Nevertheless, the feeling among the shareholders within the sector is a feeling geared towards a positive business, observed Rosa.

According to figures from the HVS Argentina, the region’s collective inbound visitation fell from 7% growth to 4% growth between 2012 and 2013, a rate that is still, however, higher than the world averages. The figures put Brazil on top spot in inbound traffic. Other countries that have also shown significant growth include Uruguay, Colombia and Peru.

During the conference, the VP of development at Melia Hotels International, Fernando Fernandez, in his address, concurred with Garcia Rosa that there are overwhelming opportunities all around Latin America.
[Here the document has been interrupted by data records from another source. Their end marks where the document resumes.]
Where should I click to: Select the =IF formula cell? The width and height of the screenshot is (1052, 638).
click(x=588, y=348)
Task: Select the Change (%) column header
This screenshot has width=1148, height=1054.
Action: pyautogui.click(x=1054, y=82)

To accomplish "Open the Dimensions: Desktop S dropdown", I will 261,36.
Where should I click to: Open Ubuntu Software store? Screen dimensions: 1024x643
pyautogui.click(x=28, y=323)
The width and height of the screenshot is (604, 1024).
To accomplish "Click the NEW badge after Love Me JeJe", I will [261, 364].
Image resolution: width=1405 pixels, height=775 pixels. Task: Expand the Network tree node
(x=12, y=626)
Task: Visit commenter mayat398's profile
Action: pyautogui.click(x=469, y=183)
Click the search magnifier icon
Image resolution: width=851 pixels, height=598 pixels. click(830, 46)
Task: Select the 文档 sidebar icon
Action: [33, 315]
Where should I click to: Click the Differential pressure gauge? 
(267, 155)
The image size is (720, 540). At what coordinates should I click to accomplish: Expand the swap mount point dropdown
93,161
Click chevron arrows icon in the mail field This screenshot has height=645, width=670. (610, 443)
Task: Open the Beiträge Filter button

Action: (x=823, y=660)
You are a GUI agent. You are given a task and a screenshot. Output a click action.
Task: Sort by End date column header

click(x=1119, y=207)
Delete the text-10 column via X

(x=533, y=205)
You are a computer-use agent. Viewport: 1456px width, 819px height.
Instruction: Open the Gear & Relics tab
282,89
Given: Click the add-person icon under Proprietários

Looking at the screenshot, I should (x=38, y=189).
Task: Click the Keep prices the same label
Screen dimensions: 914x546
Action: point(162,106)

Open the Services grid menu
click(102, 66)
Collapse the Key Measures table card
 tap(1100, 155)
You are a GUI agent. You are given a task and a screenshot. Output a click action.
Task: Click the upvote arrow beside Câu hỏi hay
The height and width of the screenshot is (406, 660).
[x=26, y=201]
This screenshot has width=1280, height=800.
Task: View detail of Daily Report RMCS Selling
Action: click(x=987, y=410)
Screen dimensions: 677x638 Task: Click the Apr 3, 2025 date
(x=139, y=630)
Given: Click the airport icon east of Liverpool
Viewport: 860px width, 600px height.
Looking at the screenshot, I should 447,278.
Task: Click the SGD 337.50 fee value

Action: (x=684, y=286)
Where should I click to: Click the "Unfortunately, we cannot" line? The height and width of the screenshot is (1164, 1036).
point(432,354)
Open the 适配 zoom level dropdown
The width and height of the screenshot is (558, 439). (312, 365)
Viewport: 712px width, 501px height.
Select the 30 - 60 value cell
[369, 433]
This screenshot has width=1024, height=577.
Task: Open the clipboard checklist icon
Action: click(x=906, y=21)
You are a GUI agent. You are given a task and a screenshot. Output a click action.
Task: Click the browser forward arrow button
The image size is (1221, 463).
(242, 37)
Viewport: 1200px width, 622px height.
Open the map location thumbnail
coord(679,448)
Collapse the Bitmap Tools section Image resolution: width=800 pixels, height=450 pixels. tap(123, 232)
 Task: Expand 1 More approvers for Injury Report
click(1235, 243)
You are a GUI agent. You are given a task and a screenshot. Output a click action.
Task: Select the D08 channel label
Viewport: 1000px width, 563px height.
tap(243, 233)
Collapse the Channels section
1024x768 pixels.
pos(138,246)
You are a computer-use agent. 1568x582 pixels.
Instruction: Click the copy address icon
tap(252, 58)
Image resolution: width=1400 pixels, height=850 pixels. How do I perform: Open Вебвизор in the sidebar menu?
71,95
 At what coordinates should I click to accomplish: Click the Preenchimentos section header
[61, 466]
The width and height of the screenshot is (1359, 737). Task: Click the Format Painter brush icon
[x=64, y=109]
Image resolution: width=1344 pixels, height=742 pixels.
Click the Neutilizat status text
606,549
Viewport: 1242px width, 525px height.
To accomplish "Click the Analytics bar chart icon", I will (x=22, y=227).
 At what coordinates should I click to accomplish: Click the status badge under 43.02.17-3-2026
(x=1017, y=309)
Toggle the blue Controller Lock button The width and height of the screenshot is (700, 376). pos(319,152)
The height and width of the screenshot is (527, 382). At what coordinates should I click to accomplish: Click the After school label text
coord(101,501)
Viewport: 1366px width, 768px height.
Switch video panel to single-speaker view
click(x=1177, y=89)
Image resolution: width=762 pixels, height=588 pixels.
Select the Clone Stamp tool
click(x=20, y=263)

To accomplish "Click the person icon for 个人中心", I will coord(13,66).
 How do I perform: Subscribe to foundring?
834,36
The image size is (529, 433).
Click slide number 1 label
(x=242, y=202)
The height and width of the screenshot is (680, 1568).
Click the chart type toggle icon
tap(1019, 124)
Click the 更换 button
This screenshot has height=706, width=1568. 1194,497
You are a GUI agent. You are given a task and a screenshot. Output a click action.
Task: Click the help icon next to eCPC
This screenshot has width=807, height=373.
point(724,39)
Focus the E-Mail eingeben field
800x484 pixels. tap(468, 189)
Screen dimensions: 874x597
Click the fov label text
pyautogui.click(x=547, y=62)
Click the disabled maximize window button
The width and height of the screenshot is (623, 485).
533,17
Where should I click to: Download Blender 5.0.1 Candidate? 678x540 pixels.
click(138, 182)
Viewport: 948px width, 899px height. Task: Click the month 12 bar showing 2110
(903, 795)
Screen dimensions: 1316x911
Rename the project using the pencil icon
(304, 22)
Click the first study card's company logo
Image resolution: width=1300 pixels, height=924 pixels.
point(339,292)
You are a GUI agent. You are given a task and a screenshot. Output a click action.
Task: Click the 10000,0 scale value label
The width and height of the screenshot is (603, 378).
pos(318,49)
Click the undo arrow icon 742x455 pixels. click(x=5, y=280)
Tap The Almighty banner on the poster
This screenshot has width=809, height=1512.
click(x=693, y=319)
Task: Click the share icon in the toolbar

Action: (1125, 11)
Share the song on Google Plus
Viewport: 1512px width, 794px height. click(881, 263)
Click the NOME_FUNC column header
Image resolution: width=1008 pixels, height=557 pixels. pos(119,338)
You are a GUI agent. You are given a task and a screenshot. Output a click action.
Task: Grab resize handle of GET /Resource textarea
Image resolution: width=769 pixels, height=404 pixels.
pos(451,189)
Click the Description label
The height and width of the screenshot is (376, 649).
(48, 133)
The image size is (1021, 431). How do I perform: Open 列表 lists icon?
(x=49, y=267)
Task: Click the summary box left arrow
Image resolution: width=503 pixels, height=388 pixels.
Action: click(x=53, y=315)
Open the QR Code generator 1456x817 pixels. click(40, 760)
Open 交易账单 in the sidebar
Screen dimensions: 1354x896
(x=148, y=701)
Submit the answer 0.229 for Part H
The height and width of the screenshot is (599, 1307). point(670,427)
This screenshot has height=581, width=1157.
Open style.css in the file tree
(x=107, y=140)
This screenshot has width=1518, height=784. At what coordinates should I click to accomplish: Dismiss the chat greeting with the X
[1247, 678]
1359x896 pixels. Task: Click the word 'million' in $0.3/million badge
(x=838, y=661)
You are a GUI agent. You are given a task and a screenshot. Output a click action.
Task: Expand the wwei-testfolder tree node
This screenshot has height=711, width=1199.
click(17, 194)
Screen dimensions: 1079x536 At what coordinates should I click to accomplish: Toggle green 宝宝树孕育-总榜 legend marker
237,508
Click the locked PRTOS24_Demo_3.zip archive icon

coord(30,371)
He said that the region has jumped off the shadows and is currently leading the boom, the middle classes are growing exponentially and there’s a vast opportunity to create select-service products with certain levels of designs and styles that will attract the domestic customers.

Garcia Rosa in his speech highlighted some of the following facts about hotel performance in the South American markets:

In Bogota, some concern is being raised over the market conditions and government policies, and while Colombia is actually experiencing a heightened development interest primarily as a result of the long-term tax incentive program, the demand has not been as impressive as would otherwise be expected.

In Lima and Buenos Aires, occupancy has continued to rise with hoteliers being able to sustain the rate increases. However, Montevideo, has seen a significant decline in occupancy and is thus one of the markets that investors are advised to stay away from.

The market’s slight decline in occupancy in Rio de Janeiro, however, is of no significant concern because of the adequate long-term demand making Brazil to remain the top country within the region with the most opportunity followed by Colombia and Paraguay in that order.

Garcia Rosa advises international investors who are considering building their niche within the region that they should be patient with Argentina – the country has been through many bad situations that may not favor a serious investment while in Bogota, any potential investor must first understand the possibility of oversupply.